报告题目:Ultracold Quantum Matter in a Hubbard Simulator
报告人:杨兵 助理教授(南方科技大学)
报告时间:2021年12月23日(周四)下午5点
报告地点:光电所二层报告厅
报告摘要:
Ultracold neutral atoms in optical lattices form a Hubbard quantum simulator for studying many-body physics. In recent years, we scale up the quantum correlations between bosonic particles in this simulator from the basic 2-site building block to a 71-site many-body system. These achievements are enabled by a series of experimental advances including preparation of a low-entropy sample, manipulation of atomic spins and probing many-body correlations. Using an optical superlattice, we generated and detected the quantum entanglement of Bell pairs and verify its violation of Bell inequality. In 4-site square plaquettes, we observed the four-body ring-exchange interaction which serves as an elementary excitation for modelling unconventional topological matter. To reduce the thermal fluctuation in the Hubbard simulator, we cooled the lattice-trapped atoms with alternating superfluid reservoirs and realized a defect-free Mott insulators with a record-low entropy. When the simulator is scaled up to a 71-site one-dimensional chain, we realized the Coleman's phase transition and observed for the first-time gauge-invariance in quantum devises. Most recently, the achievement of a bosonic antiferromagnet represents a starting point for exploring exotic form of quantum magnetism with ultracold bosons.
报告人简介:
Dr.
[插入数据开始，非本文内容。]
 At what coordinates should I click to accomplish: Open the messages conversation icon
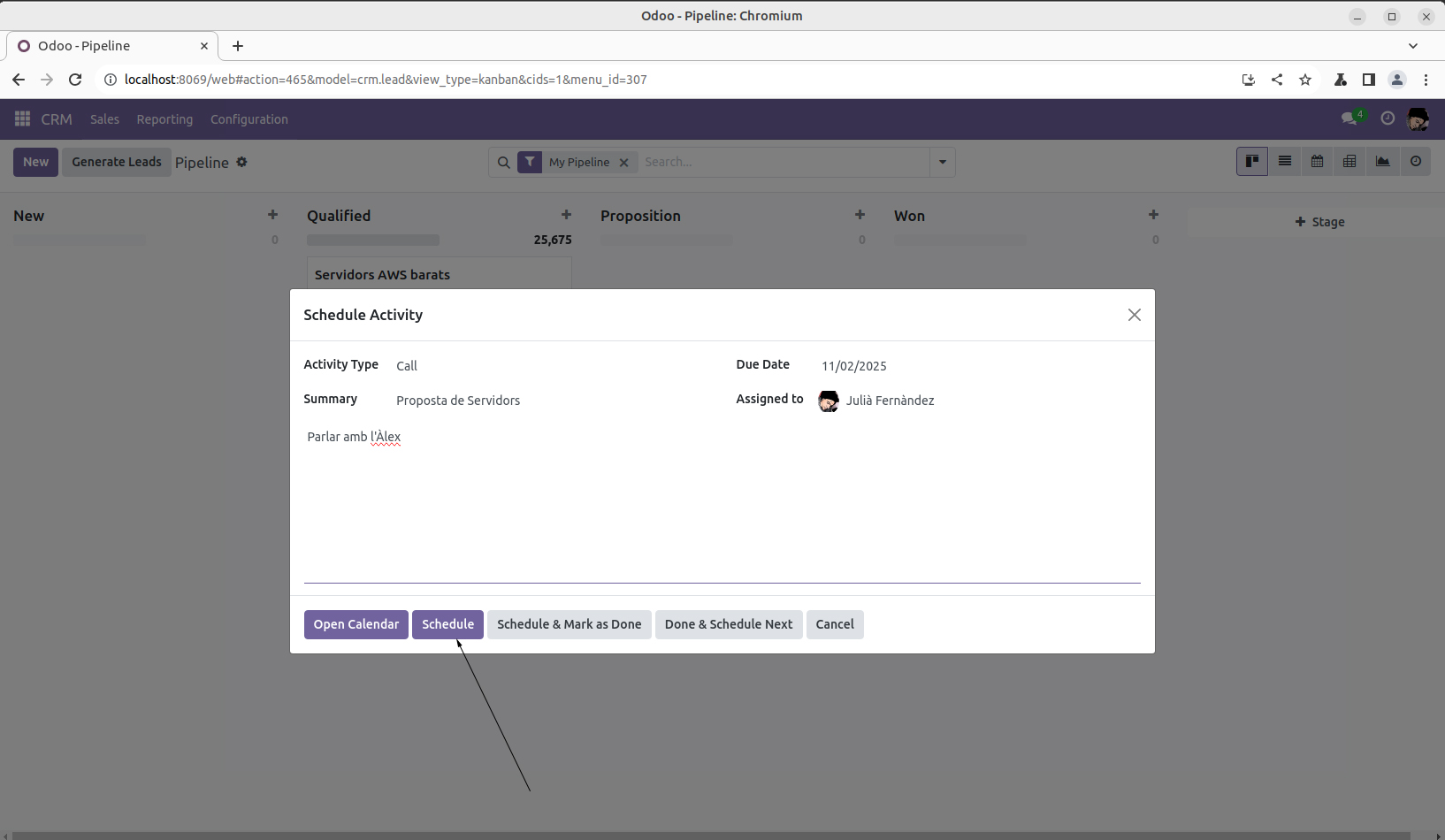[1349, 119]
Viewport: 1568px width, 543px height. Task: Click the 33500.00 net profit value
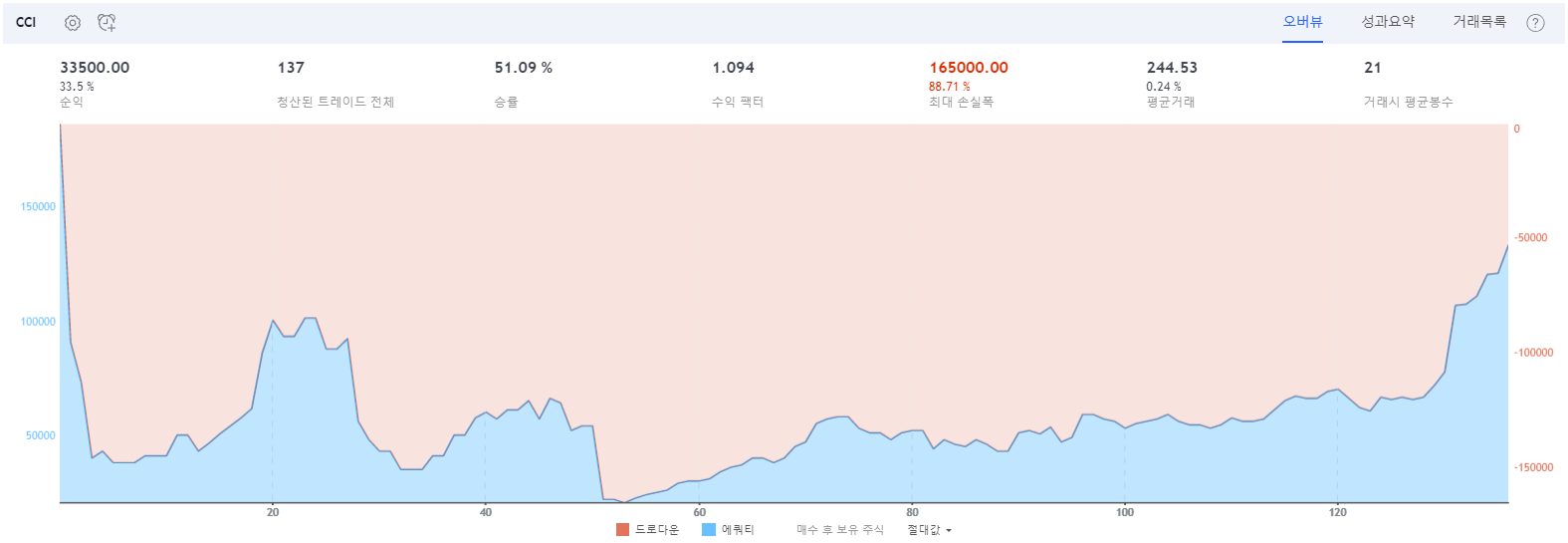coord(95,68)
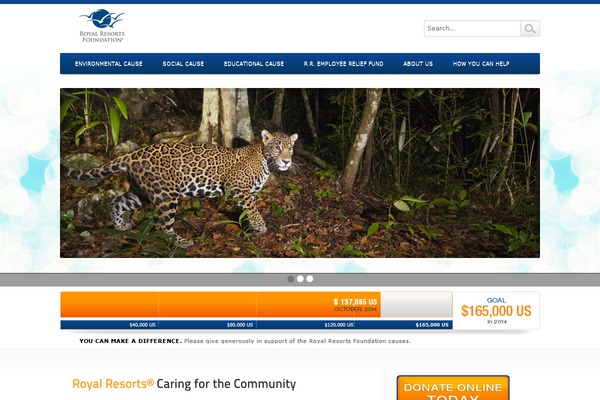This screenshot has width=600, height=400.
Task: Click the orange donation progress bar
Action: click(220, 305)
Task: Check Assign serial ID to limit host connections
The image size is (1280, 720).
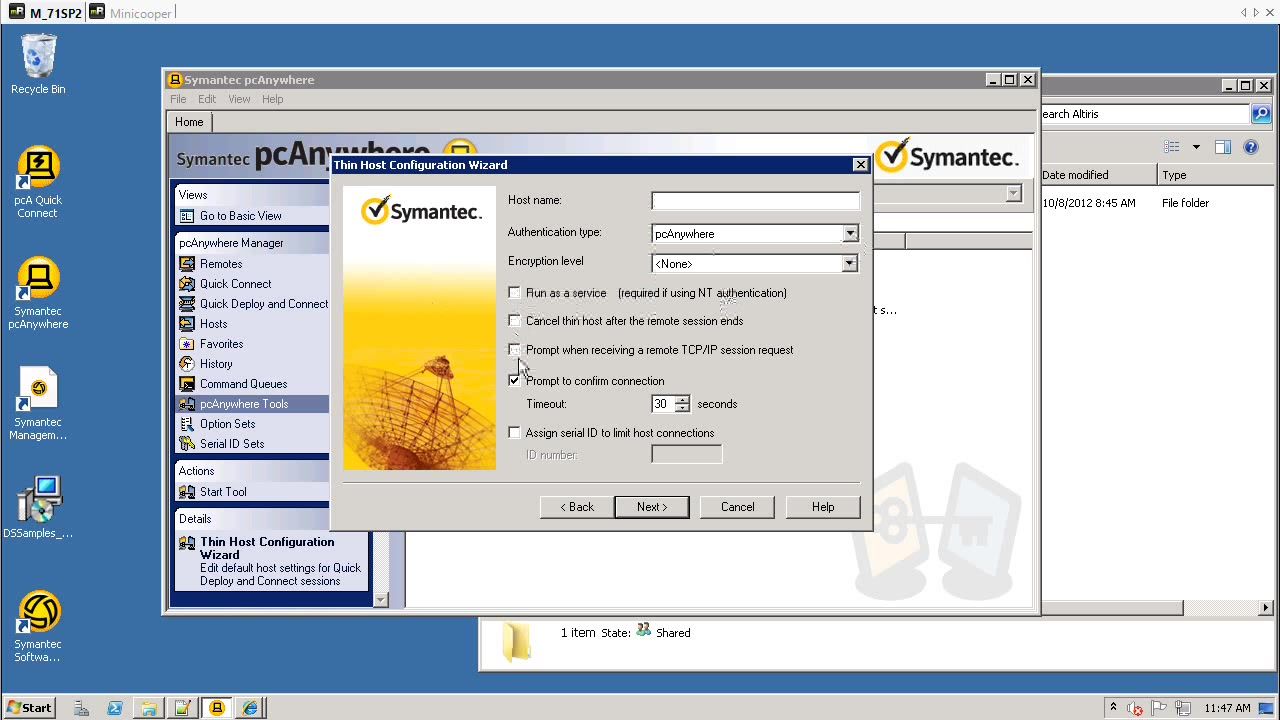Action: pyautogui.click(x=514, y=432)
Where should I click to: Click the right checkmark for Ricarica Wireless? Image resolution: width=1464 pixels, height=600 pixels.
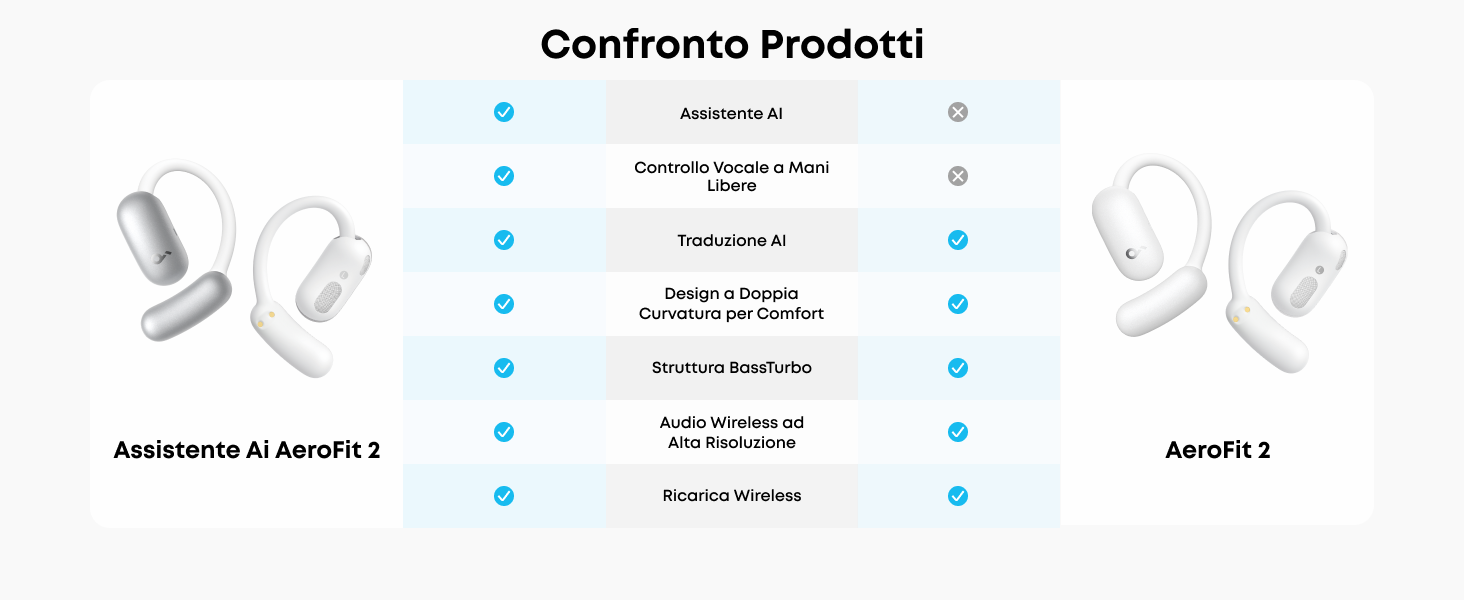[x=958, y=496]
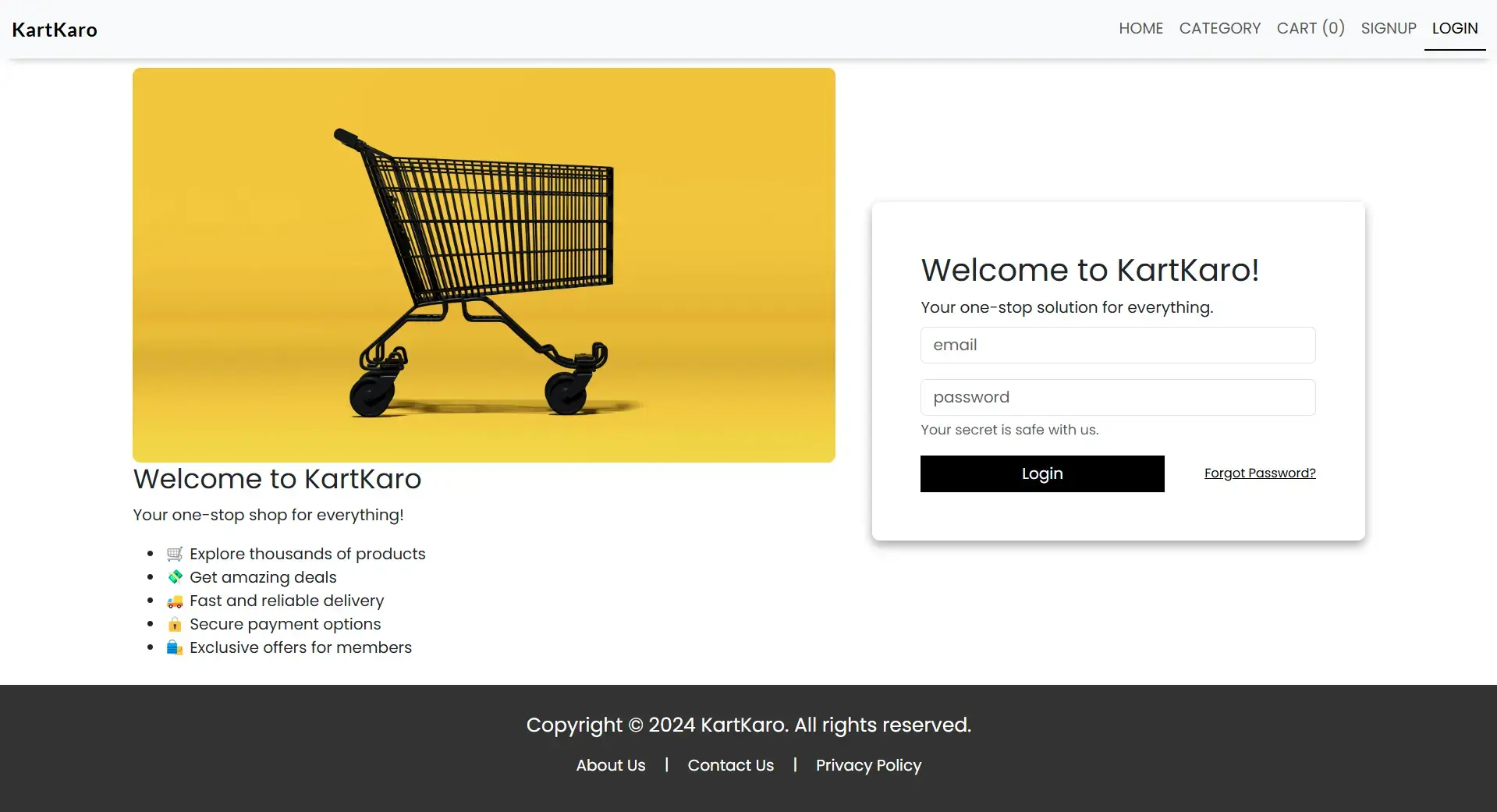The width and height of the screenshot is (1497, 812).
Task: Click the email input field
Action: [1117, 345]
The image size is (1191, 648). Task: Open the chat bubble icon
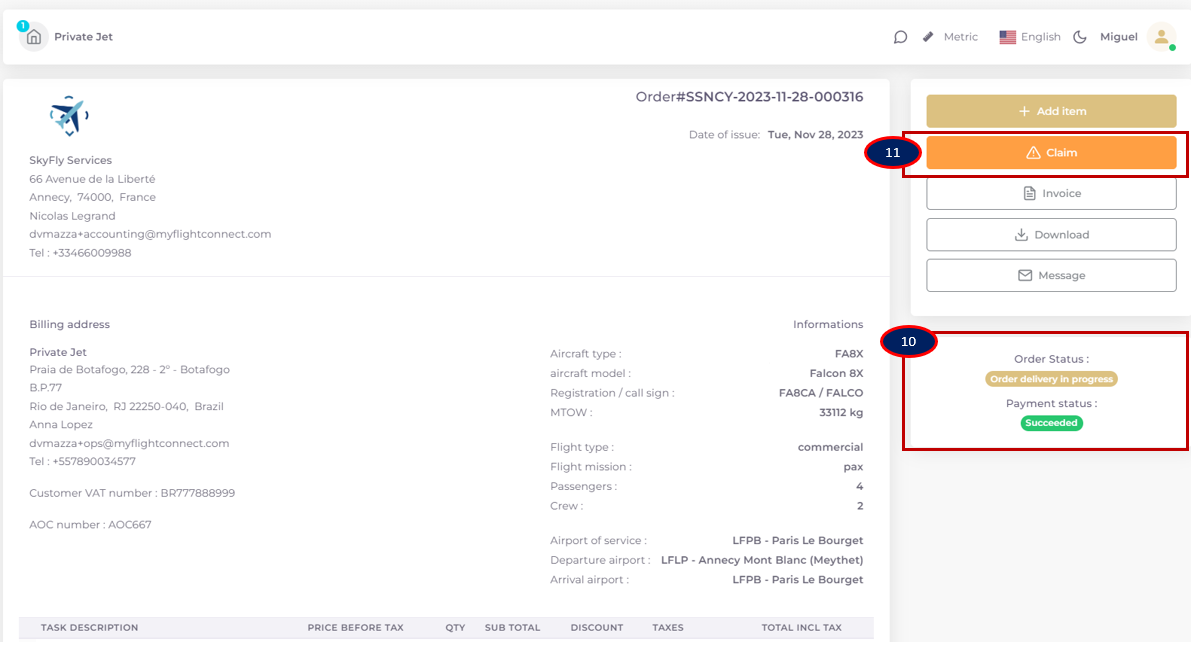coord(900,37)
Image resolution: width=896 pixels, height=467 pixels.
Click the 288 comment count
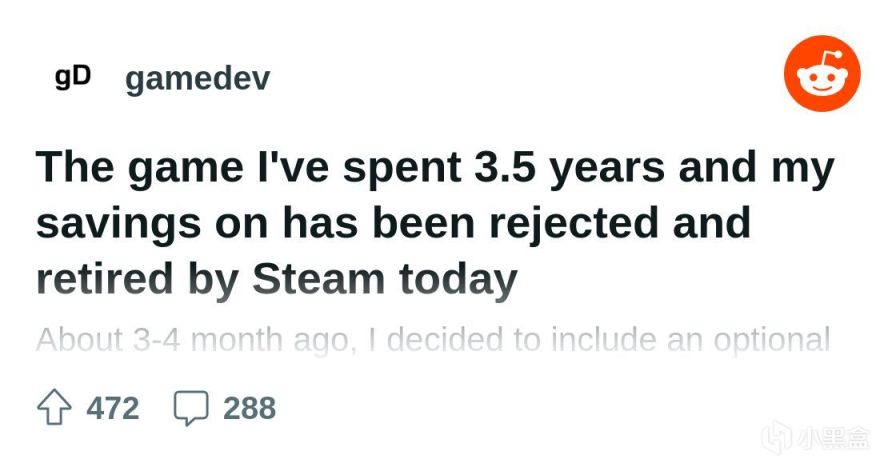point(249,408)
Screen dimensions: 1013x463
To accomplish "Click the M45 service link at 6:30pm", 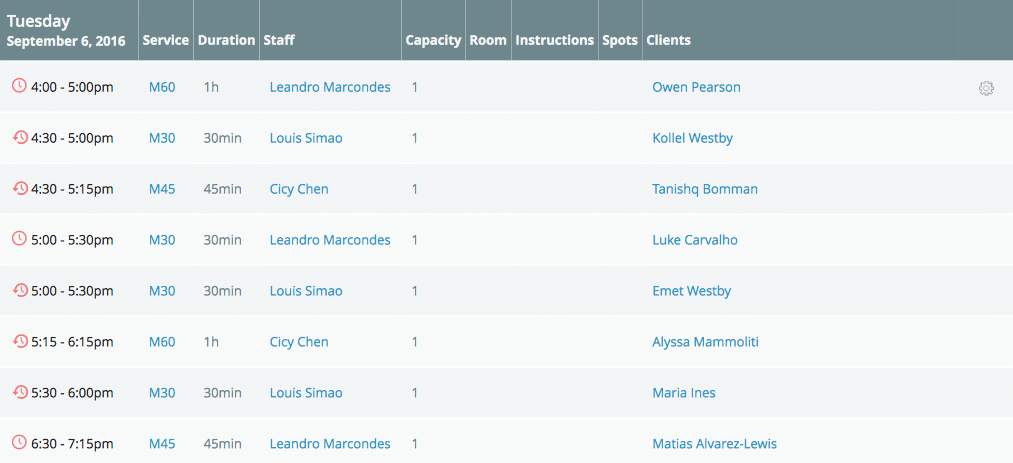I will [162, 444].
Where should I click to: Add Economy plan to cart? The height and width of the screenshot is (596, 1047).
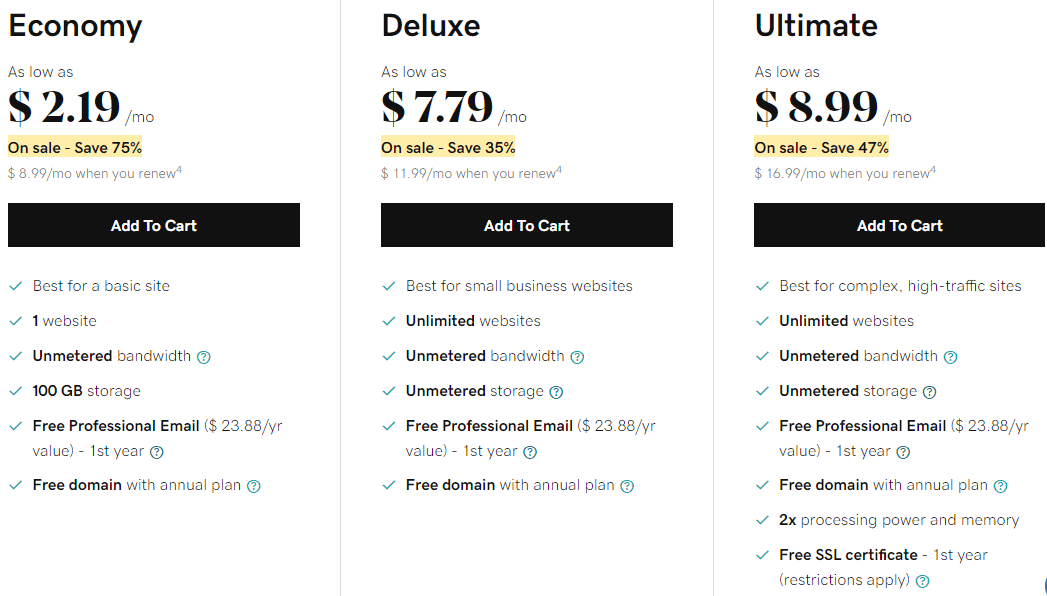coord(154,225)
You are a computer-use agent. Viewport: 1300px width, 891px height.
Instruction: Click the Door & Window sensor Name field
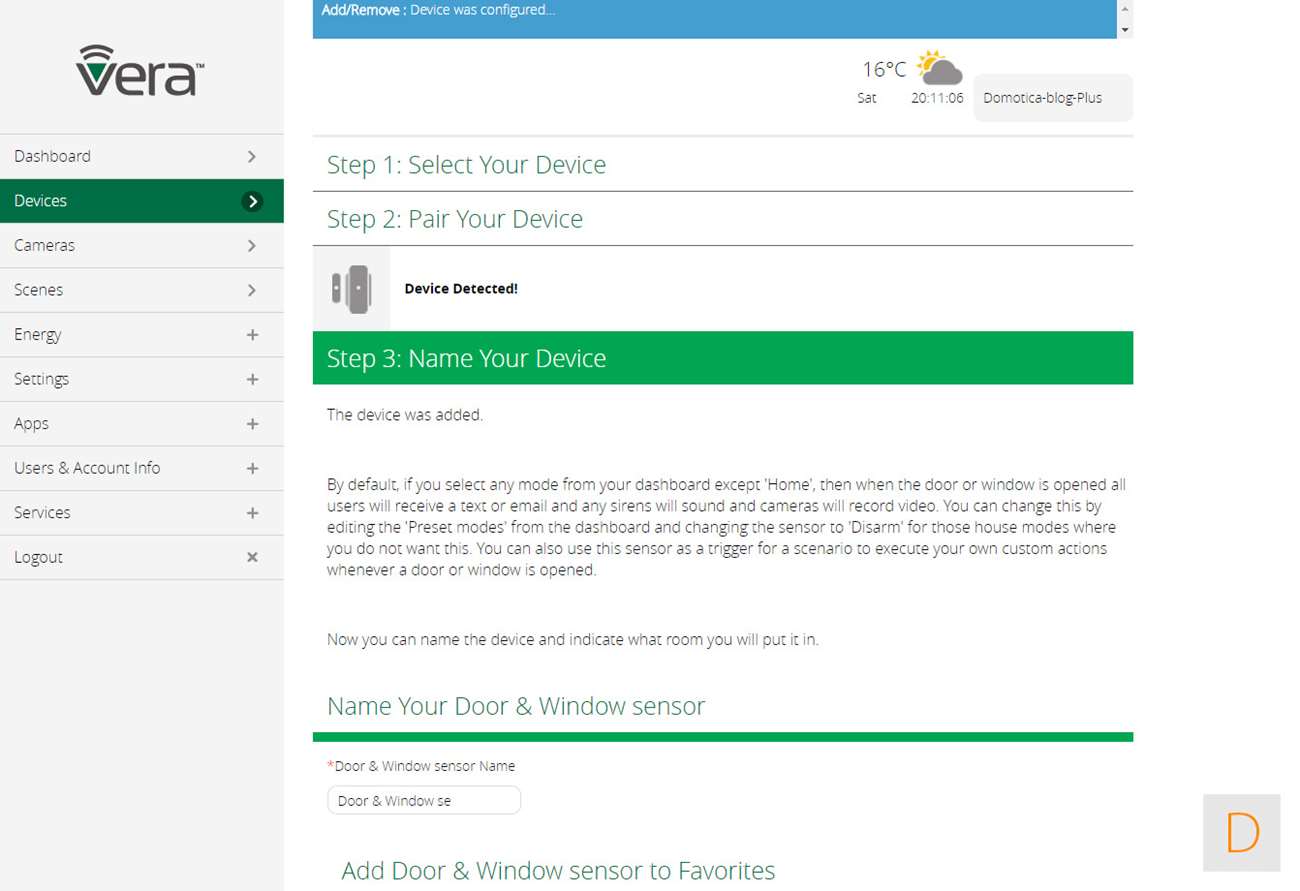424,800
Bing Yang received his B. S. from the Harbin Institute of Technology in 2009. He obtained his Ph.D. degree in physics from the University of Science and Technology of China in 2017. He participated a joint project in Heidelberg where he spends most of his Ph.D. (2012-2017) and the postdoctoral research (2017-2019). As the beginning of 2020, he becomes a senior post-doctoral fellow in the University of Innsbruck. Dr. Yang has dedicated many years to creating quantum entanglement and realizing exotic quantum matters with ultracold atoms in optical lattices. In this system, Dr. Yang and his team demonstrated for the first time the quantum spin entanglement (Nat. Phys., 2016), anyonic topological excitation (Nat. Phys. 2017) and quantum criticality of Tomonaga-Luttinger liquid (Phys. Rev. Lett. 2017). Recently, Dr. Yang and his team achieved a record-low temperature in the Hubbard simulator (Science 2020) and quantified its fundamental gauge invariance (Nature 2020).